[Page text start]

The Knights of Columbus gave him an IMAX grant to make a “family friendly film.” He dispatched camera teams across the globe and used that footage instead for nature and evolution sequences in The Tree of Life. They later called him on it, so he hastily put together a documentary on the birth and death of the universe. Brad Pitt narrates, and at one point he lists out all things, from mountain ranges to a mere atom, searching for a verb to describe what they all do all the time. “Blazing,” he says. Reality is blazing forth and is worth our attention in detail, Malick reminds us.
An enduring theme is that of his unfinished doctoral work at Oxford: our concept of the world around us. This is lava meeting the cold sea, but it is also the sustained shot of the streetlamp in suburban Oklahoma in the evening, or looking into a living room from the yard outside. In To The Wonder, the couple is raging in their living room, then the shot breaks to a coral reef and a sea turtle swimming by. The narrator says, “Which is the truth? What we know up there or down here?” In his script for Tree of Life, he twice laments that we moderns live under roofs and have shut out the stars! All the universe is connected and must be considered as such. The script reads in one section: “A child; the similarity in form between the shape of his ear and that of an oyster shell, between the cowlick at the crown of his head and a galaxy… A rose, unfolding. Life surpassing itself.”

[Page text end]

**Brief A**
In the passage on Malick's films, rewrite the stretch from "The Knights of" through "Malick reminds us.", changing "camera teams" to "film crews".
**Brief B**
In the Malick passage, the quoted script section pairs things by their similarity in form. List those four things.
**Brief C**
Resume the passage on Malick's films, starting right after its final sentence.

[Provided data start]

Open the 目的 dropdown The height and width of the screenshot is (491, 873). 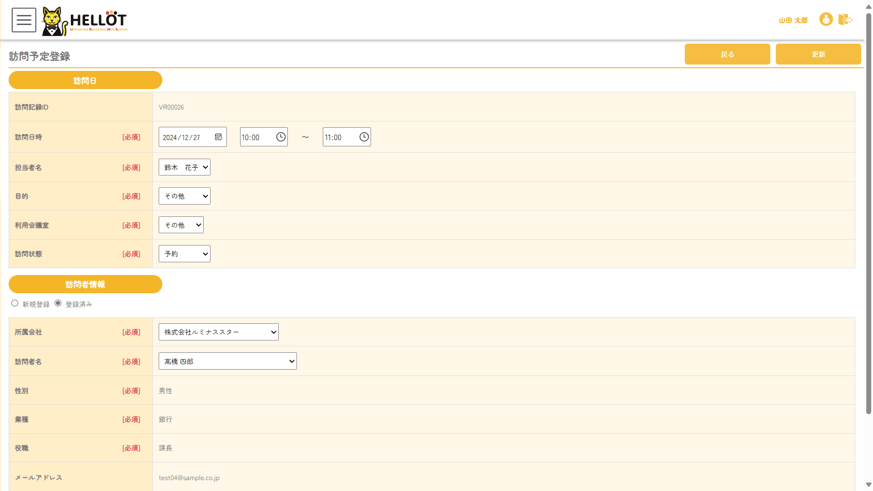pyautogui.click(x=184, y=196)
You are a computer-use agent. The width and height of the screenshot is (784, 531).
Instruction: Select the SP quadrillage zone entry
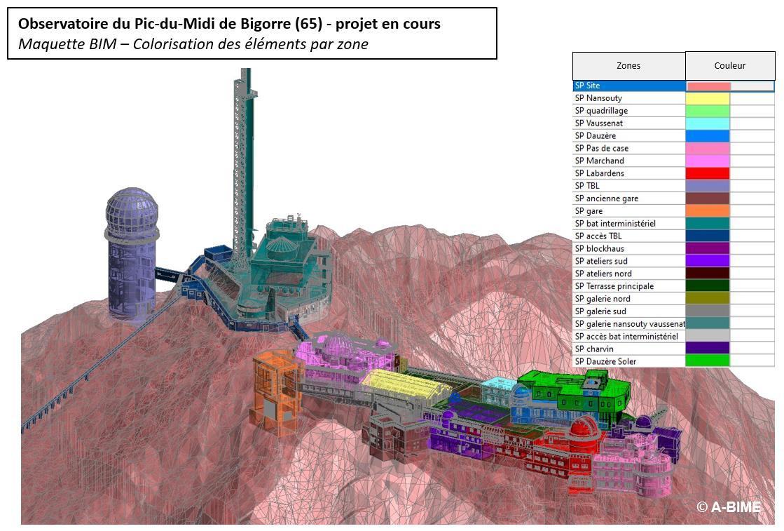[x=628, y=111]
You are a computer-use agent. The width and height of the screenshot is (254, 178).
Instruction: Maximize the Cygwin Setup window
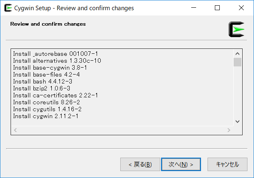point(217,8)
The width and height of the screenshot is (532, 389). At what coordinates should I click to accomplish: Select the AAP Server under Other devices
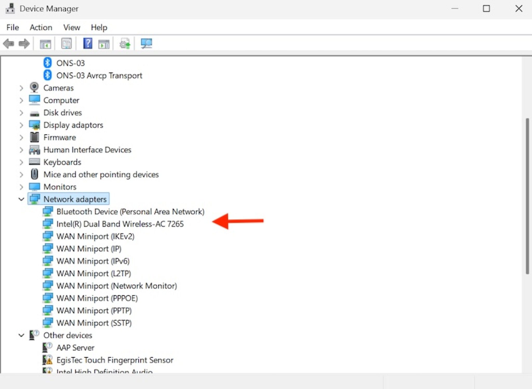click(76, 347)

[Provided data end]

**Reply A**
The Knights of Columbus gave him an IMAX grant to make a “family friendly film.” He dispatched film crews across the globe and used that footage instead for nature and evolution sequences in The Tree of Life. They later called him on it, so he hastily put together a documentary on the birth and death of the universe. Brad Pitt narrates, and at one point he lists out all things, from mountain ranges to a mere atom, searching for a verb to describe what they all do all the time. “Blazing,” he says. Reality is blazing forth and is worth our attention in detail, Malick reminds us.

**Reply B**
- the shape of his ear
- an oyster shell
- the cowlick at the crown of his head
- a galaxy

**Reply C**
Just as he meditates on earth, so also heaven. The script ends like Dante’s Divine Comedy at a loss for actually picturing heaven. Instead he limits himself to its shore, actors all happily reuniting on the beach of the Great Salt Lake. Then the image of a bridge to another land. Then cut. In other films, paradise is sought. Olga Kurylenko addresses God repeatedly as, “Love that loves us.” Caviziel embraces death in the jungle with a joyful and godlike gleam in his eye. False paradise is also shown for what it is. Song to Song wryly plays on the Biblical title as Natalie Portman’s exaltation from diner waitress to Austin highrise results in the opposite of paradise. She stares in disbelief at the prostitute that Fassbender pays to join them in bed, and she is later found by him face down in his swimming pool.
Terrence Malick considers everything in life and death, and for this, he is Hollywood’s only contemplative. His style is entirely his own, and it seems he’s fine with that. Still, he is in dialogue with others of his craft. A Hidden Life, which is also in dialogue with Bergman’s The Seventh Seal, was written in response to Scorsese’s movie on Jesuit missionaries, Silence. Malick saw the film, asked the director in a letter, “What is it that Christ asks of us?” and then went on to make a better film in response.
“Lead us, guide us, until the end of time.”
I conclude with two inadequate statements. First, converts can be made. I’ve known friends who balk at Malick’s style, but once it’s explained, have learned to appreciate it on a second attempt. His style is always serious, and from an editing perspective, he intends it to be perfect. Every moment has meaning. I don’t know other films like that, except perhaps the perfect film of Home Alone, but that’s an in-person argument we would have to commence over a drink.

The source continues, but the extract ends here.